SHORT TASK: In the items below, replace "red slash" with "diagonal line" and write the lines out again with nothing else changed. Leave the pictures out.

## start

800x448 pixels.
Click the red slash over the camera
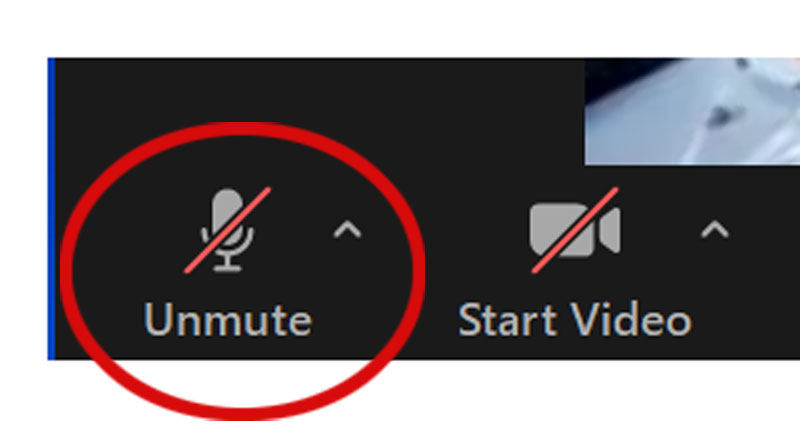tap(575, 230)
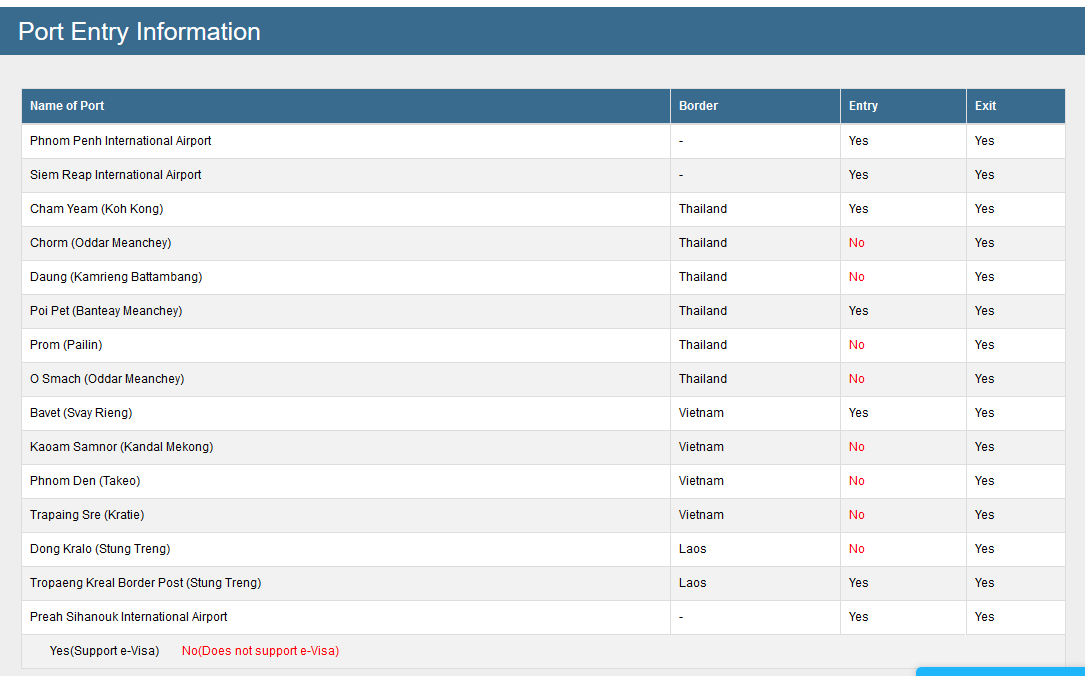Click the Name of Port column header
The width and height of the screenshot is (1085, 676).
[x=67, y=106]
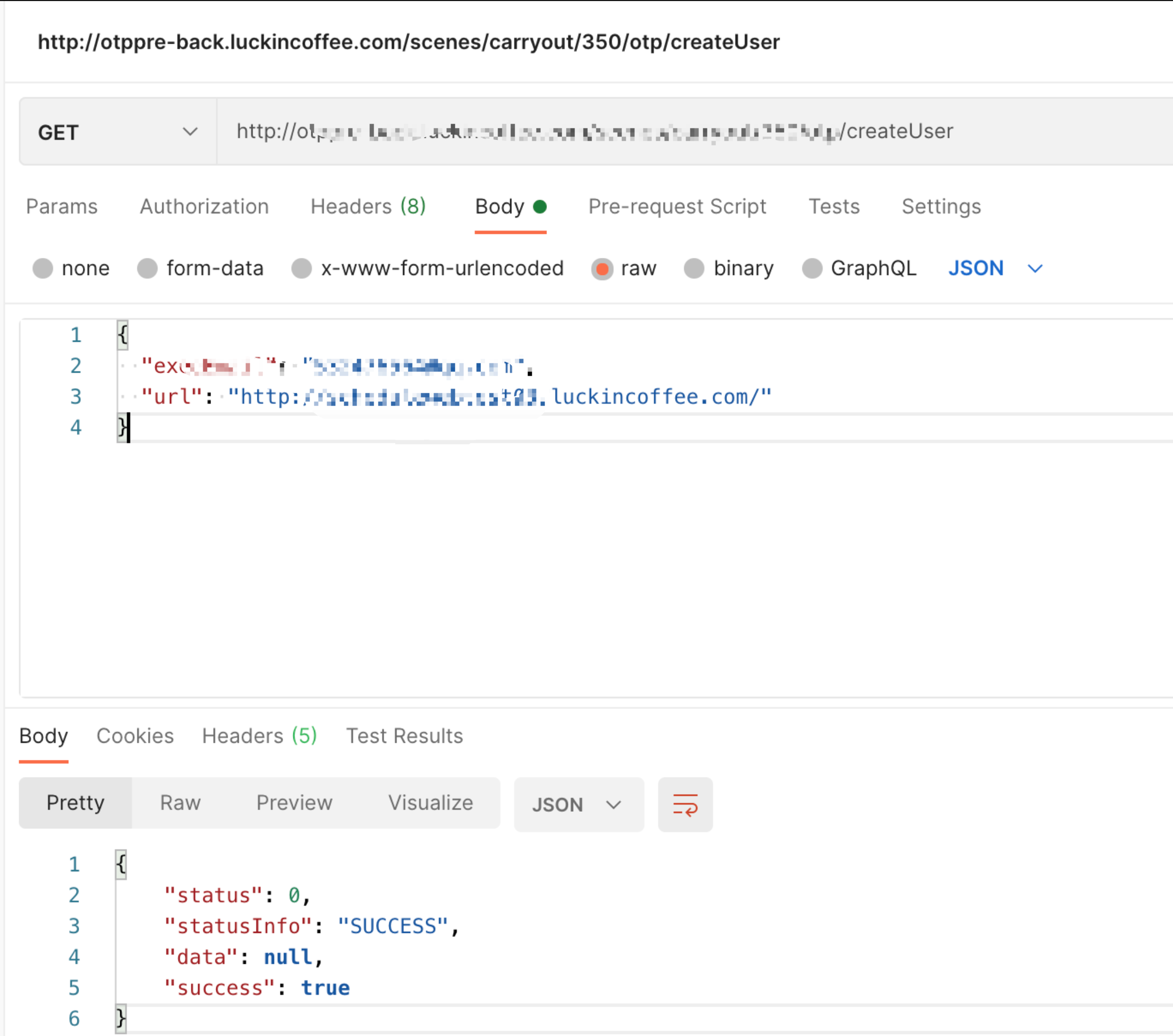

## end

SOLUTION TO THE PROBLEM:
800x448 pixels.
Click the diagonal line over the camera
tap(575, 230)
Click the Name of Port column header
The width and height of the screenshot is (1085, 676).
[x=67, y=106]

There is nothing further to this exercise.